Written instruction: Reproduce every one of the following rows word for word, in the same order.

Material shown:
◇ ◇ ◇ ◇ ◇ ◇ ◇

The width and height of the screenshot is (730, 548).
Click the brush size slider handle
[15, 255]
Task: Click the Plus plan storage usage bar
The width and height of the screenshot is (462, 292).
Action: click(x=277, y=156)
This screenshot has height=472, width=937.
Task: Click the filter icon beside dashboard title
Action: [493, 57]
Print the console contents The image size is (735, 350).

◇ ◇ ◇ ◇ ◇ ◇ ◇

Result:
The width and height of the screenshot is (730, 548).
Click the brush size slider handle
[15, 255]
Task: Click the Plus plan storage usage bar
The width and height of the screenshot is (462, 292).
Action: click(x=277, y=156)
This screenshot has height=472, width=937.
Task: Click the filter icon beside dashboard title
Action: [493, 57]
Print the console contents The image size is (735, 350).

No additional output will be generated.